Los cínicos que nos gobiernan son, sin embargo, otra cosa, son la antítesis de aquellos; el ejemplo más palpable de la acepción menos respetable que ha ido adquiriendo este calificativo con el tiempo y que apunta a individuos insinceros, desprovistos de algún tipo de virtud, que se burlan conscientemente del esfuerzo de sus semejantes. En esto creo que los revolucionarios chavistas han sido unos campeones. Ahí tenemos por ejemplo las fallas de los servicios públicos, las cuales atribuyen cínicamente y de manera reiterada a elementos increíbles pero nunca a su propia ineptitud y proceder. Pero no solo la burla los hace ser lo opuesto de aquellos antiguos amantes de la verdad, otra característica de la que hacen ostentación es el lujo del que se rodean mientras sus semejantes pasan todo tipo de trabajos.

Hubo una vez en que llegamos a pensar que el mal gusto y la chabacanería eran propios de los adecos. Tanto fue así que aquella famosa revista de humor que dirigió el inigualable Zapata en los años setenta y que se llamó El Sádico Ilustrado, le dedicó un número entero. Pero la cursilería de aquellos señores se ha visto sobrepasada con creces por estos revolucionarios que llevan en el poder dos largas y funestas décadas. El lenguaje engolado, así como la vestimentita y el patriotismo barato que exhibía Chávez se convirtió en el epítome de la cursilería más ramplona. Fue tanto el empeño que ese señor puso en ello que la chabacanería y el mal gusto se han propagado como la verdolaga, copiada a veces incluso por alguno de sus oponentes más conspicuos (que todavía insiste en su hablar barriobajero)  y  continuada con ahínco por un orate que hace las veces de gobernador.

Dentro de toda esta camada de seres insinceros, cínicos y cursis hay uno que destaca por su mediocridad, el cual ha sido embajador en Roma hasta hace muy poco. No solo nos engañó y se burló de nosotros cuando fue fiscal general hasta grados indecibles, haciéndonos creer que veía la sinceridad de sus falsos testigos en su mirada, sino que, no contento con el sufrimiento que infringía a sus semejantes con su proceder político, también se ensañó haciéndonos leer sus poemas vergonzosos. Pero como si la cosa no fuera suficiente, ahora se ha despedido del gobierno con una carta digna de un párvulo atolondrado. Con razón decía Napoleón que de lo sublime a lo ridículo solo había un paso.

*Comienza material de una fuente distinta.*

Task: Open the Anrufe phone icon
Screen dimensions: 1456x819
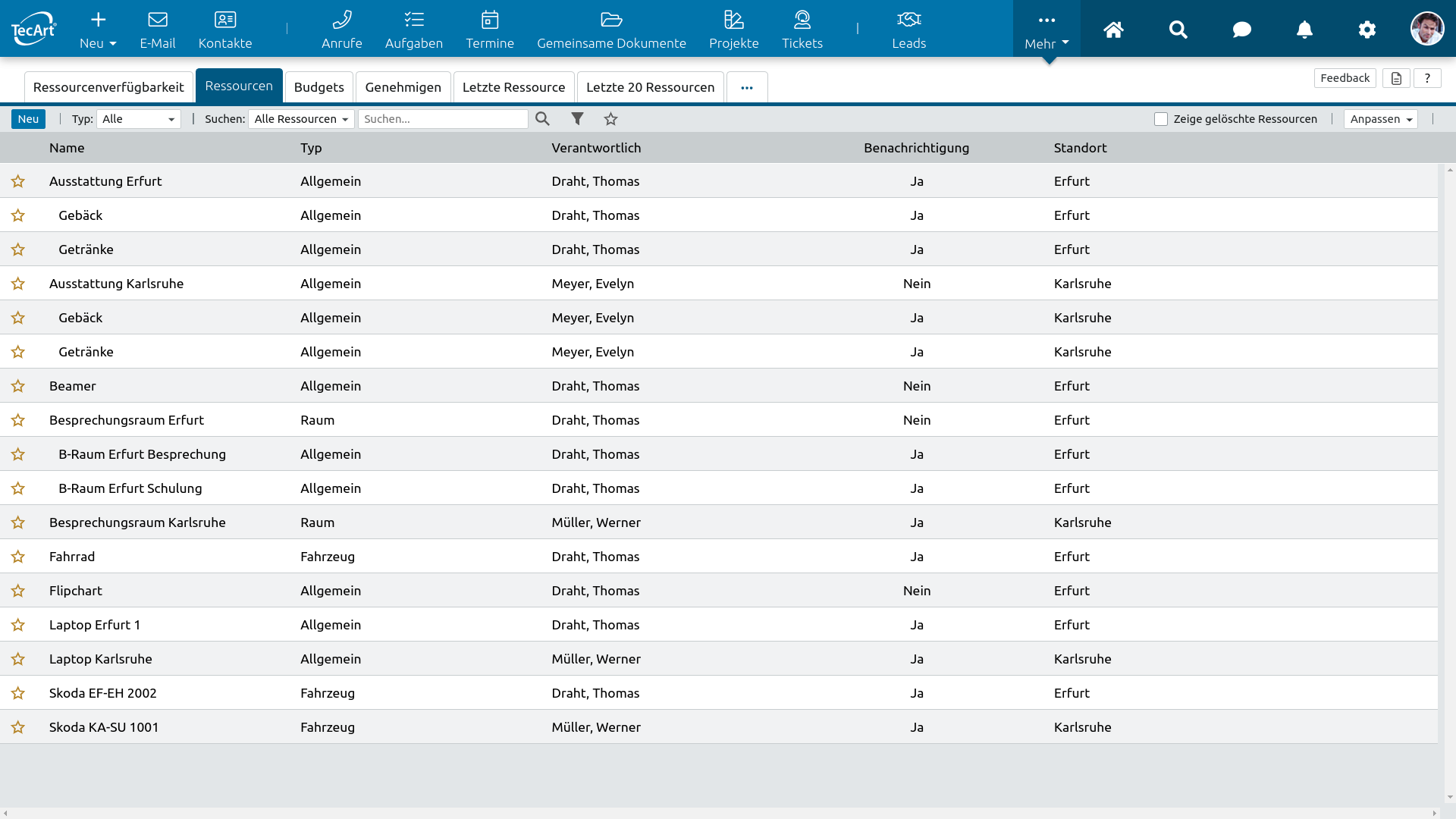Action: pyautogui.click(x=341, y=20)
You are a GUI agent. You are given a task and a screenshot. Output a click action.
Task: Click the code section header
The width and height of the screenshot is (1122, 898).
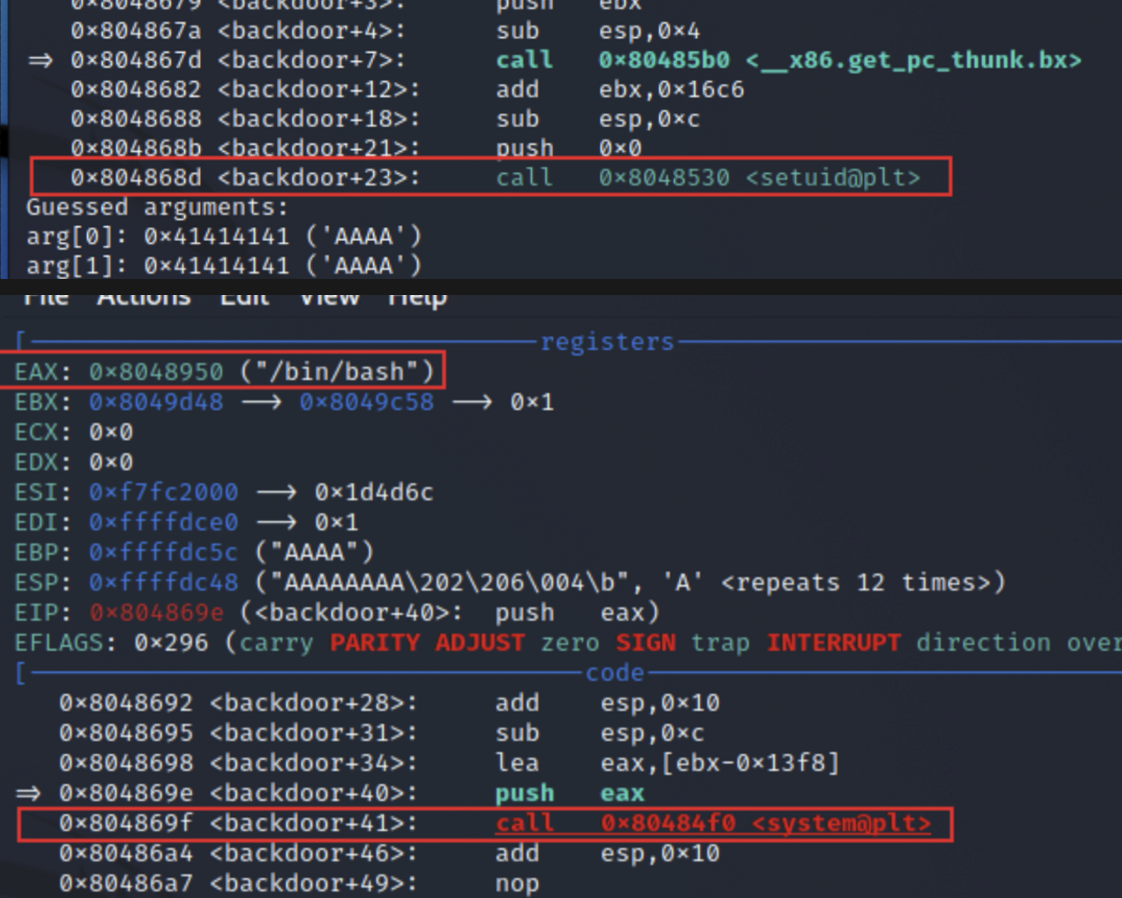point(614,673)
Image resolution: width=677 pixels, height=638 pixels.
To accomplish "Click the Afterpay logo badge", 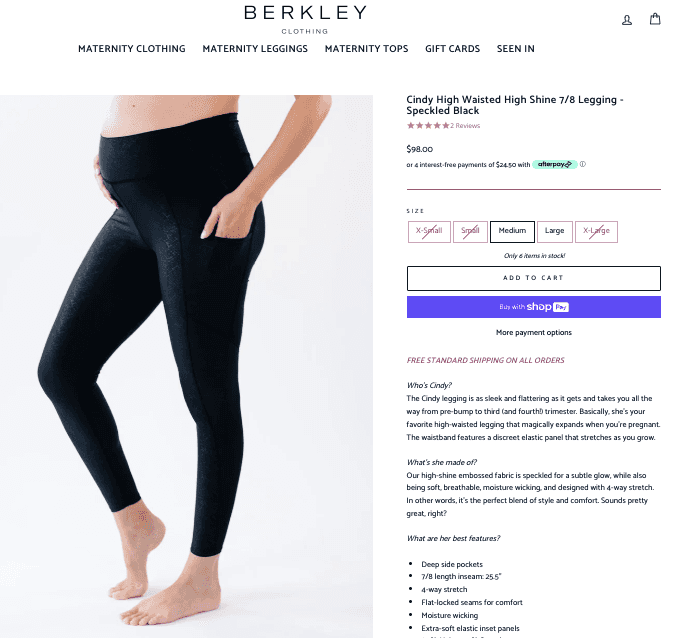I will pos(554,164).
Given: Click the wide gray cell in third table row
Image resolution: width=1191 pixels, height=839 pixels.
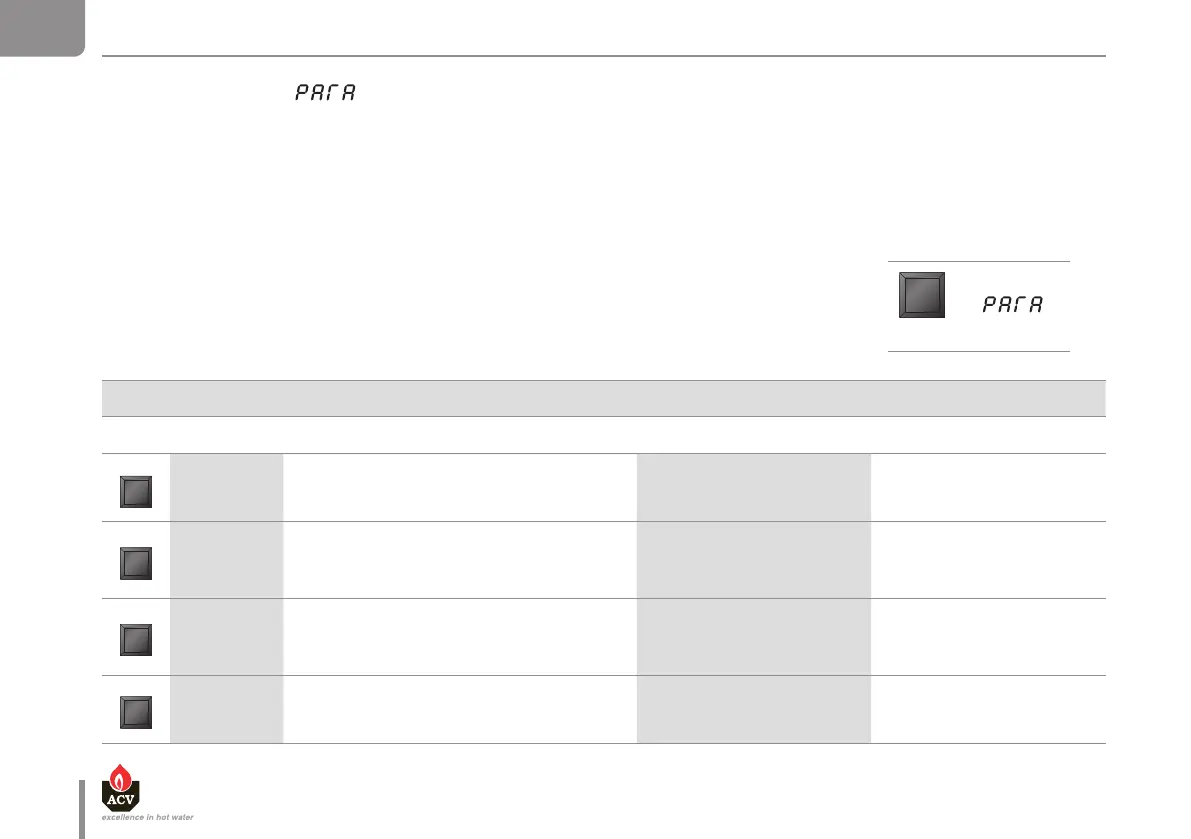Looking at the screenshot, I should pos(754,637).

Este ser en cuestión ha escrito una carta de despedida del gobierno y del “proceso revolucionario”, debido aparentemente a que la embajada que dirigía ya no tiene presupuesto para seguir dándose la vida que se daba. Una carta adulona y cursi hasta más no decir. Allí dice sentir respeto por la “batalla digna y valiente” que ha librado contra el imperio Nicolás Maduro. Alega que se alista en las fuerzas especiales para atender a los nietos, que ha cargado una cruz por mucho tiempo y que no aguanta más; que se va bailando mazurcas, que ha vendido las joyas de las que disponía y que se va “pelado” como las alas de un murciélago.

Además de su mal gusto y falta de vergüenza este señor debería ser recordado como una de las peores cosas que le han sucedido al país, el cual ha sido gobernado durante todos estos años por una sarta de mediocres entre los que él destaca como uno de los grandes. En algo tenía que ser bueno. Digo yo.